_TASK INSTRUCTIONS_:
Give as a numbered list the stretch of entries from the line containing "Click the dark green Strong Buy badge" through the end of the entries, skipping blank lines and leaving out the pictures.

_AVAILABLE DATA_:
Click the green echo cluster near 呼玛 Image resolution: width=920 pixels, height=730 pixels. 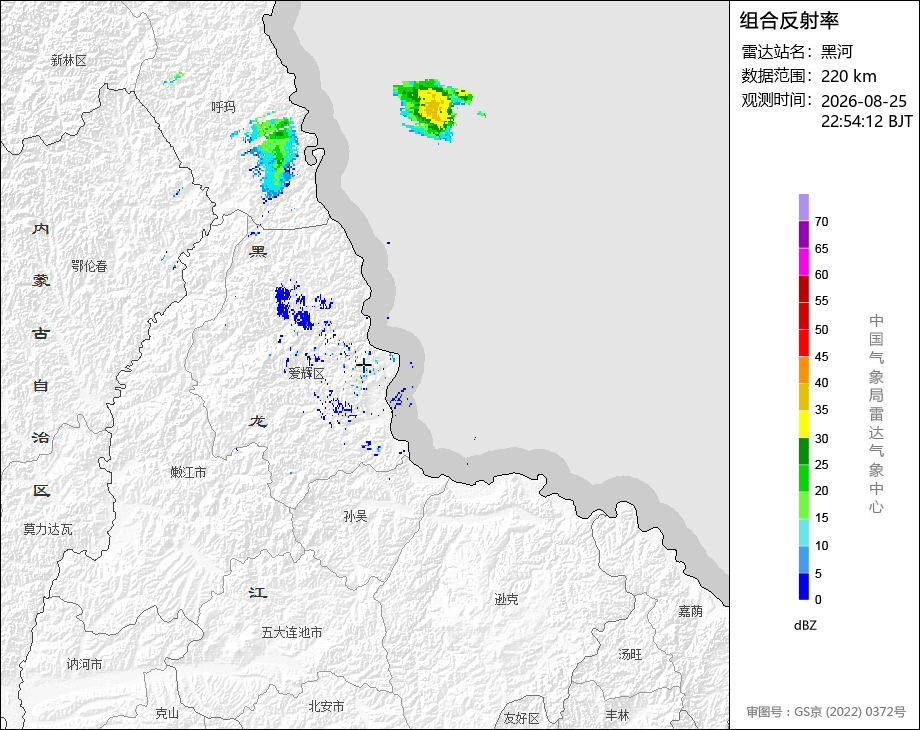[x=272, y=154]
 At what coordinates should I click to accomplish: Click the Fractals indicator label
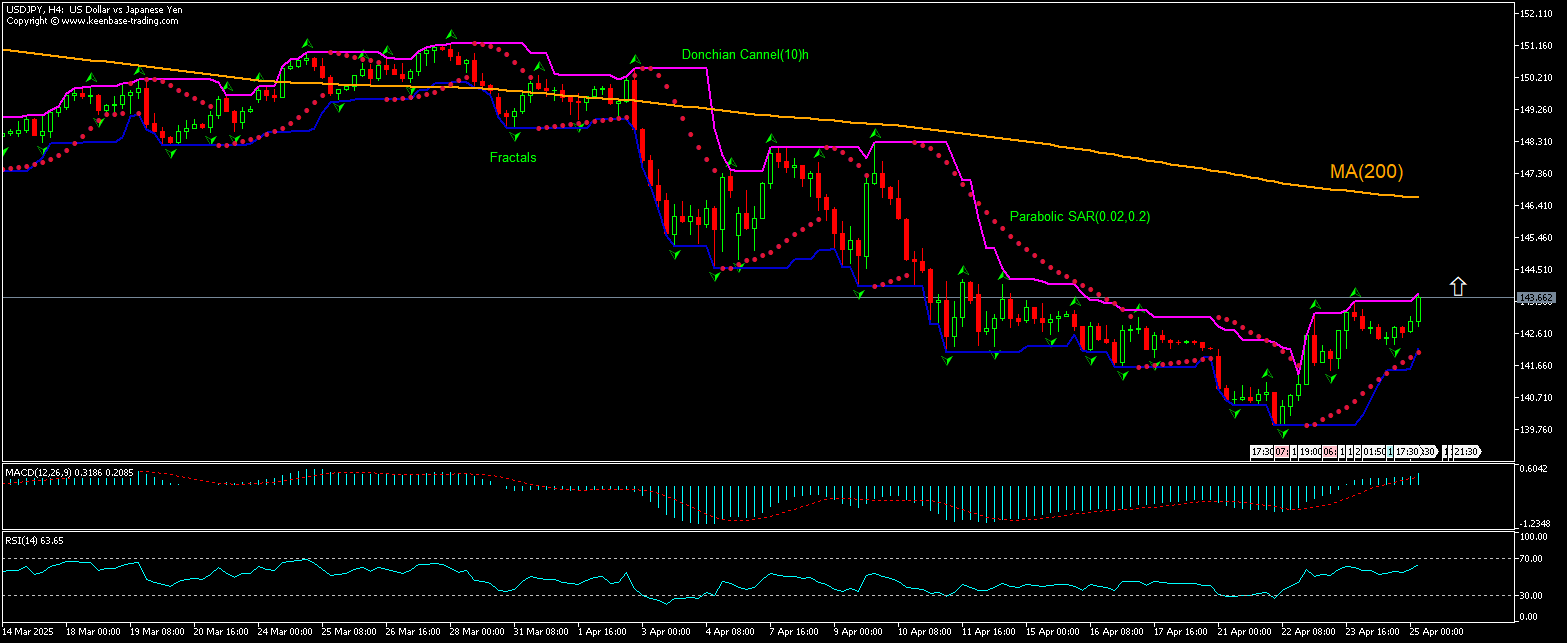513,157
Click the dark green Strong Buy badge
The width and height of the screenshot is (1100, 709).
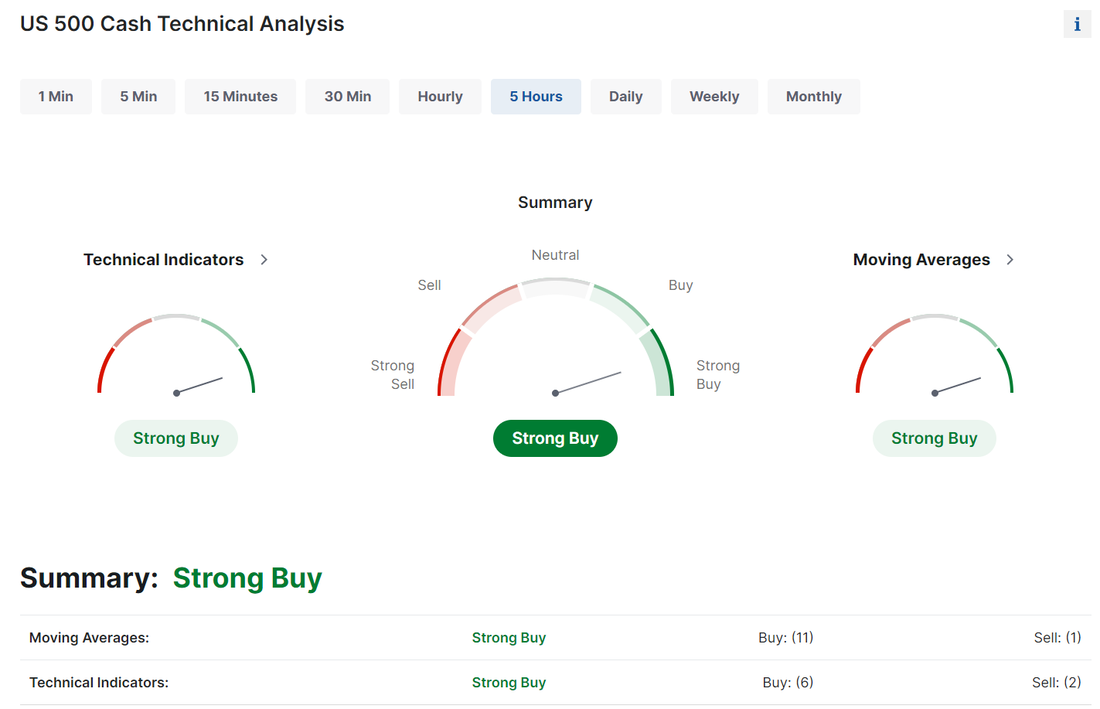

_TASK RESPONSE_:
1. Click the dark green Strong Buy badge
2. The width and height of the screenshot is (1100, 709).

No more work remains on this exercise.